Dengan mantra-mantra dan prosesi yang dilakukan Ida, dalam waktu tiga hari, mereka berhasil dipertemukan sosok pembunuh yang juga merupakan metafisikawan. Pembunuh tak waras yang menggunakan keahlihannya membaca masa depan sehingga ia dapat merapikan sisa perbuatannya tanpa meninggalkan jejak.

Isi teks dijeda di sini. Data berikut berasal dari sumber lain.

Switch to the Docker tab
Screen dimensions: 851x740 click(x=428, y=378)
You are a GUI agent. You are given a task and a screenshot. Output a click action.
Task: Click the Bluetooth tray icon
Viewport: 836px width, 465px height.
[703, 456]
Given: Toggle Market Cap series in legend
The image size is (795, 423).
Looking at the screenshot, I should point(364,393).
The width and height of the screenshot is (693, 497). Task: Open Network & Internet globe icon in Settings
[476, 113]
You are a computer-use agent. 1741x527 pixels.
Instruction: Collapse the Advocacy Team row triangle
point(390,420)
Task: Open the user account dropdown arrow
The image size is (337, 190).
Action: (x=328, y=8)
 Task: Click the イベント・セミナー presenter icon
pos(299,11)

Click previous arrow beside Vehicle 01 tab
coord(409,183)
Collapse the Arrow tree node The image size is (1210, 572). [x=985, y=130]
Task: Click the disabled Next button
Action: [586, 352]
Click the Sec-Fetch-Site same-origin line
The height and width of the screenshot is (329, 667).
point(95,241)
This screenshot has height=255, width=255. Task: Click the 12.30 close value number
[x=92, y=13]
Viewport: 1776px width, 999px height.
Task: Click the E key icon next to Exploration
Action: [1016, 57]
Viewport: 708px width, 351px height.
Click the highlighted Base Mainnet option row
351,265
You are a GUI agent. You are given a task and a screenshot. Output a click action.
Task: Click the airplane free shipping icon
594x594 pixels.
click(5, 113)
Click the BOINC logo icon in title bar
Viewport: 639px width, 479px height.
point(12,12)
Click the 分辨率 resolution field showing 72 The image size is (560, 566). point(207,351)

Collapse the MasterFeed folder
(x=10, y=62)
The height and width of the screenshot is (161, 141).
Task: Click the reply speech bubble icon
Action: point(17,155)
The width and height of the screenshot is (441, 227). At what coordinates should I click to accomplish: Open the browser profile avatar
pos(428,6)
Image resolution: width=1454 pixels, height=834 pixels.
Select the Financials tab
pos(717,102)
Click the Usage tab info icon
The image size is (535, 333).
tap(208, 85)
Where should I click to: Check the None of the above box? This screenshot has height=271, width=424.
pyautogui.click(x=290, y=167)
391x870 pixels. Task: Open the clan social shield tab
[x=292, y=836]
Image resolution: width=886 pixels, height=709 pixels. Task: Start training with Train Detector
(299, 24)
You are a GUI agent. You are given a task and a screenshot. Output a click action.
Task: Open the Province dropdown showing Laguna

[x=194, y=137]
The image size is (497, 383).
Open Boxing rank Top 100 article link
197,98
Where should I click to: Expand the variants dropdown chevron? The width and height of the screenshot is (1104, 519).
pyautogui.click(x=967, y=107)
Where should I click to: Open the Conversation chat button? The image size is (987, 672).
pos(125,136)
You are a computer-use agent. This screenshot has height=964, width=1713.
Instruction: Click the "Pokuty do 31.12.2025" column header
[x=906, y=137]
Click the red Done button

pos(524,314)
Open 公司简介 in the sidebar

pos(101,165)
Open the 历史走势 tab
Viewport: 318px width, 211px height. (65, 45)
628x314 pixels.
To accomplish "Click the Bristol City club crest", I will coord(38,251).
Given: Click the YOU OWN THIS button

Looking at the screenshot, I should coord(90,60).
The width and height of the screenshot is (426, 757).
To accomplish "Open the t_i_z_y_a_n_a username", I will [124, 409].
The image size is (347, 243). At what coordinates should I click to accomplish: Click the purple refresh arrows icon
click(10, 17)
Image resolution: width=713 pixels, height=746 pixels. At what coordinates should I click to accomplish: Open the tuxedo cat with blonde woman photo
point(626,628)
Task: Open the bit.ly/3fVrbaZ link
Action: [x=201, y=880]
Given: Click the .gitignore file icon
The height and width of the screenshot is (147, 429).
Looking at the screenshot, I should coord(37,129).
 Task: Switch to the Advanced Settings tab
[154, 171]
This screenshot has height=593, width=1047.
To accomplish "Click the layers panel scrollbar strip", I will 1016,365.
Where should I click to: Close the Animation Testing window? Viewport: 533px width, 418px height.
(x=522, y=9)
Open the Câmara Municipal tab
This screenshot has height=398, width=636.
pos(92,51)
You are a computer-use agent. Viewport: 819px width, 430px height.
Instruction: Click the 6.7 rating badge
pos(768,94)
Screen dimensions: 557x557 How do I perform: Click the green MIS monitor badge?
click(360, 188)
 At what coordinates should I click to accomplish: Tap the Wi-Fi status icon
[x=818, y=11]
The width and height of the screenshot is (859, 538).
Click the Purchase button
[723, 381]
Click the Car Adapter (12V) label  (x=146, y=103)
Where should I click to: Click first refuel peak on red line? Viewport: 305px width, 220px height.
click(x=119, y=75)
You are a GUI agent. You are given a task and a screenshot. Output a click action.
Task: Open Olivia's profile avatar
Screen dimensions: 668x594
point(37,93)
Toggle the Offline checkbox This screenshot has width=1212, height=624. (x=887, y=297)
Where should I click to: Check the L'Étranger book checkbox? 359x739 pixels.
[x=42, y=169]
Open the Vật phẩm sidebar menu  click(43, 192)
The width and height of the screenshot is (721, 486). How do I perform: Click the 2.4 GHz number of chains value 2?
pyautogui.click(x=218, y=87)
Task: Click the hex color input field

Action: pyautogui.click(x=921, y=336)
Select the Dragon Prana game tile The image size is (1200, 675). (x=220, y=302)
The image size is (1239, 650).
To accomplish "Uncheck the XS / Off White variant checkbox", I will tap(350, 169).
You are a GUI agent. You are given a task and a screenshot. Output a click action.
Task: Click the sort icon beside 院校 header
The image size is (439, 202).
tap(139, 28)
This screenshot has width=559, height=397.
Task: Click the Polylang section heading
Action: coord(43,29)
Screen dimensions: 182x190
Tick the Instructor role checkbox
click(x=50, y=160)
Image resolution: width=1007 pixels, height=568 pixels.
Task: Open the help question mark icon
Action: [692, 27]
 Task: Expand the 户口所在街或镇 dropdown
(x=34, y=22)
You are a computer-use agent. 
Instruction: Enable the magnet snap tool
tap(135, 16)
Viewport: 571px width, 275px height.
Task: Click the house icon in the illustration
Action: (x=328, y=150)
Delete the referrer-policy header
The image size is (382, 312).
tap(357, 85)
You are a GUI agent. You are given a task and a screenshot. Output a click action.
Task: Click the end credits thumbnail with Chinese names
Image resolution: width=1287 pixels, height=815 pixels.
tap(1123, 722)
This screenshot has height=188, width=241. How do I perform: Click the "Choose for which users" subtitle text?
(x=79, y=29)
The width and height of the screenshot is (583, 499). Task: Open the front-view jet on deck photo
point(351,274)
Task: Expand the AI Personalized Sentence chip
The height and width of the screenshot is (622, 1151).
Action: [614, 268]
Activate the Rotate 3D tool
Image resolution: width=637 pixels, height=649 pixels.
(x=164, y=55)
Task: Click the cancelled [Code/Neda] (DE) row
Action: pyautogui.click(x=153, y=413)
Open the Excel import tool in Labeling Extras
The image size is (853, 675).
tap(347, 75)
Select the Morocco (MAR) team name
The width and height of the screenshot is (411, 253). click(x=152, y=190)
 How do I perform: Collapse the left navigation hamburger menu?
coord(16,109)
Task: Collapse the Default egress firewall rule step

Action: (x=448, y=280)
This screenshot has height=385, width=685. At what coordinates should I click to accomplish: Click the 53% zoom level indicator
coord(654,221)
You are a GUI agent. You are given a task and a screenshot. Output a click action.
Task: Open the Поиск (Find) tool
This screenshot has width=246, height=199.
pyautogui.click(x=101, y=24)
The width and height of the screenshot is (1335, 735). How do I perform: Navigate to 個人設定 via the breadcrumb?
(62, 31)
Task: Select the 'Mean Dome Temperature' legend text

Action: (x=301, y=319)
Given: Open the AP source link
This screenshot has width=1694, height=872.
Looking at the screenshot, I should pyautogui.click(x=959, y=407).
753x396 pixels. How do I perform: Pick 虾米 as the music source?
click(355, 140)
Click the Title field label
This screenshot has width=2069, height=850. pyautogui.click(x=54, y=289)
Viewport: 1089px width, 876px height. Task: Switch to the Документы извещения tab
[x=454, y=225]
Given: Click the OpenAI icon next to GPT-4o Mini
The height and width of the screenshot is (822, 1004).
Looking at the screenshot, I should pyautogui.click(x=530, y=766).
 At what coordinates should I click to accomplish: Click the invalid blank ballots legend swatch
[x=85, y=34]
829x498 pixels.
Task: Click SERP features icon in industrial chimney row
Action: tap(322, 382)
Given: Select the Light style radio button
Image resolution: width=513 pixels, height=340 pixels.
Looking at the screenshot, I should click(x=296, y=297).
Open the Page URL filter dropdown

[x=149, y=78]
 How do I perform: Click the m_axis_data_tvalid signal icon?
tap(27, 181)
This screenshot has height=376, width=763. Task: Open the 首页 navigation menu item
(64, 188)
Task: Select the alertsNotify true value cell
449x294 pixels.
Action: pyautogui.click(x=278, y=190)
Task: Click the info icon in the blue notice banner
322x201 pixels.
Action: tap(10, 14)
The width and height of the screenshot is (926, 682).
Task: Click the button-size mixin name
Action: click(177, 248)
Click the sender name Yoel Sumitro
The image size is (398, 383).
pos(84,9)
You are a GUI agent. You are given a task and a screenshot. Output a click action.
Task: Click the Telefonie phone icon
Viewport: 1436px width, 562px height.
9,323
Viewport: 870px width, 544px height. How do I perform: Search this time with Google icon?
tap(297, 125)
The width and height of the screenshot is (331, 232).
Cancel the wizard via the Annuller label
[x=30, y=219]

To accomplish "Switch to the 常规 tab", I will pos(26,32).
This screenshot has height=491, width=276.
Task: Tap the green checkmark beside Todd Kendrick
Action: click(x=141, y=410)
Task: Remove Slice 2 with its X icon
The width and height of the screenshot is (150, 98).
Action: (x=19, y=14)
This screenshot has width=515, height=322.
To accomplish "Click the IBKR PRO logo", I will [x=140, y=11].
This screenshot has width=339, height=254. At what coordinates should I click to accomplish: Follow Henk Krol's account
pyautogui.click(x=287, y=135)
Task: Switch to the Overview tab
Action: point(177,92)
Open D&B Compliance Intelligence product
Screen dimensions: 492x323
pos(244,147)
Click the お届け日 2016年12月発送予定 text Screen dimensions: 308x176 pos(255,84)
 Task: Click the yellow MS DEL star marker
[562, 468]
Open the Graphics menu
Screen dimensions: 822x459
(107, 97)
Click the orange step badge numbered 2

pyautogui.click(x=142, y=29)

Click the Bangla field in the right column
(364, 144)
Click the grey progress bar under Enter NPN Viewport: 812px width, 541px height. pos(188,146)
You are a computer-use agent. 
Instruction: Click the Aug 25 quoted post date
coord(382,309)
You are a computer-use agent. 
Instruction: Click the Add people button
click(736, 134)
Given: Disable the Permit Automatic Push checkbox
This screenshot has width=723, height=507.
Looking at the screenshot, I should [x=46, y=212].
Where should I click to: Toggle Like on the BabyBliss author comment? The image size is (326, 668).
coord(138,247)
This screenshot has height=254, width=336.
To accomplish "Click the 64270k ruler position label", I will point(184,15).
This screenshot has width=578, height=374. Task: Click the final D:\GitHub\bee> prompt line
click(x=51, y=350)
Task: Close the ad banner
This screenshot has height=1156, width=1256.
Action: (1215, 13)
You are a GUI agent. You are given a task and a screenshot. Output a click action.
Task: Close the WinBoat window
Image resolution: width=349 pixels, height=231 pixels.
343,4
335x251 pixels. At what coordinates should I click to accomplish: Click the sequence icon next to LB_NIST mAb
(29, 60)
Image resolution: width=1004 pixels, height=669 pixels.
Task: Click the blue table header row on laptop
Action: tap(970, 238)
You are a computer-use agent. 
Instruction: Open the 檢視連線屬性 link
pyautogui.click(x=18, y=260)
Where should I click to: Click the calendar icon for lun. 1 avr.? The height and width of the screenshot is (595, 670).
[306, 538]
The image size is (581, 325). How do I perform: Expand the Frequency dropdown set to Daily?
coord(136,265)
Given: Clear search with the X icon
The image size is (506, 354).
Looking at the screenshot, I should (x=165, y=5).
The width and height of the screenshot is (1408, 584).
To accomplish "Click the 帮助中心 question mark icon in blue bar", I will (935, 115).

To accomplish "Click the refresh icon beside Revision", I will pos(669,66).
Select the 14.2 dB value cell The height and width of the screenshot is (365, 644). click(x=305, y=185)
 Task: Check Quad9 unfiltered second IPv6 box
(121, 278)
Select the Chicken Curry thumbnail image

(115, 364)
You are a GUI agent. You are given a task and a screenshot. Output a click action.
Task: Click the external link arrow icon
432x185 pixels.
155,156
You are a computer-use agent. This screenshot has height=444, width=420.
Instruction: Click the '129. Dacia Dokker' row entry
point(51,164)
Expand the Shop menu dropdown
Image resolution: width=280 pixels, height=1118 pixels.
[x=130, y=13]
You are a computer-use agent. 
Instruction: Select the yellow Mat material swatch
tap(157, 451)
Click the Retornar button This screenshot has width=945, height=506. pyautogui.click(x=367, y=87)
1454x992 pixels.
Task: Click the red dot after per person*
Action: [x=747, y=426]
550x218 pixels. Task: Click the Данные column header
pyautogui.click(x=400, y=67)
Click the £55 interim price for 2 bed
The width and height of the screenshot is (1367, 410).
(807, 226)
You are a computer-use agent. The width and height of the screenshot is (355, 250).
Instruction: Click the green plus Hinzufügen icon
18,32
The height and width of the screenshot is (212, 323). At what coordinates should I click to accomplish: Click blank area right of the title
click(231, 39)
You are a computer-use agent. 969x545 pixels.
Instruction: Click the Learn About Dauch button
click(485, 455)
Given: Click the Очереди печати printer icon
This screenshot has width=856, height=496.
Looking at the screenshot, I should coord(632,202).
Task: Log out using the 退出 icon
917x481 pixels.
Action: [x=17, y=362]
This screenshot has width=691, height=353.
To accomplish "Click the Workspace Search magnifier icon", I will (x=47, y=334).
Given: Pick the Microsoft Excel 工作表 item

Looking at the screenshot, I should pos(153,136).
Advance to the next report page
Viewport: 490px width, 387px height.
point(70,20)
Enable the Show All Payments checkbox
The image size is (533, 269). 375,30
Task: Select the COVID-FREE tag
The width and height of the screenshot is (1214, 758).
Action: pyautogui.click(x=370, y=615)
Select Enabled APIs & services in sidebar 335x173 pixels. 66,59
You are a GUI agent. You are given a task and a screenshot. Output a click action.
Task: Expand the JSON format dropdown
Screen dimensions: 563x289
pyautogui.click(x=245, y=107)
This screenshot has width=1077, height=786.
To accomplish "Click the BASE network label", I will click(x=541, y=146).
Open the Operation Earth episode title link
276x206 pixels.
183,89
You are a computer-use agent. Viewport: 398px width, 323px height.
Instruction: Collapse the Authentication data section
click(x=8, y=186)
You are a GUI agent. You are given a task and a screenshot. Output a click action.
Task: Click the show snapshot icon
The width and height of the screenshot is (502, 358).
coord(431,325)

Pembunuh itu mengaku, sengaja membuat onar untuk menarik perhatian para metafisikawan yang lama bersembunyi karena tak ingin dibenci.

Pada pertemuan itu, di sebuah ruas jalan tol, baku tembak sempat terjadi. Kecelakaan tak dapat dihindari. Pembunuh yang berhasil membaca masa depan dapat menghalau segala macam serangan.

Hingga Ida turun tangan. Ia yang berasal dari Klan Janma Sumpena dapat merasuki alam bawah sadar si pembunuh dan melarutkannya dalam mimpi sampai tak sadarkan diri.

Pembunuh itu berhasil dipenjarakan dan diadili. Jiwanya disesatkan dalam limbo yang diciptakan oleh Ida dalam mimpi. Lantas raganya yang terlelap dipenjara di suatu pulau kecil antah berantah yang dikepung oleh samudera.

Kesuksesan itu membangun kepercayaan masyarakat kepada metafisikawan. Dan meski komunitas metafisikawan bukanlah himpunan yang diakui, tetapi mereka diperbolehkan mengadakan pertemuan meski diskriminasi masih sering terjadi.

Pengalaman itu juga meyakinkan Komandan Dirga untuk mempercayai kemampuan metafisikawan yang sangat berguna. Menyusuri ingatan itu membuatnya kembali memupuk keteguhannya kepada metafisikawan. Kepada Ida.

"Baik, saya mohon bantuan, Pak Ida. Saya yakin dengan kemampuan Bapak. Saya akan membuat daftar orang-orang yang patut dicurigai terkait dengan masalah ini."

"Terimakasih, Pak."

Ida memungut paku yang dimuntahkan oleh Ruslan. Lantas menyimpannya untuk segera ia selidiki secepat mungkin.

Ia meraih gawainya dan mencari nama yang ia anggap dapat membantunya.

"Pak Raymond, kami ingin mengadakan pertemuan esok hari."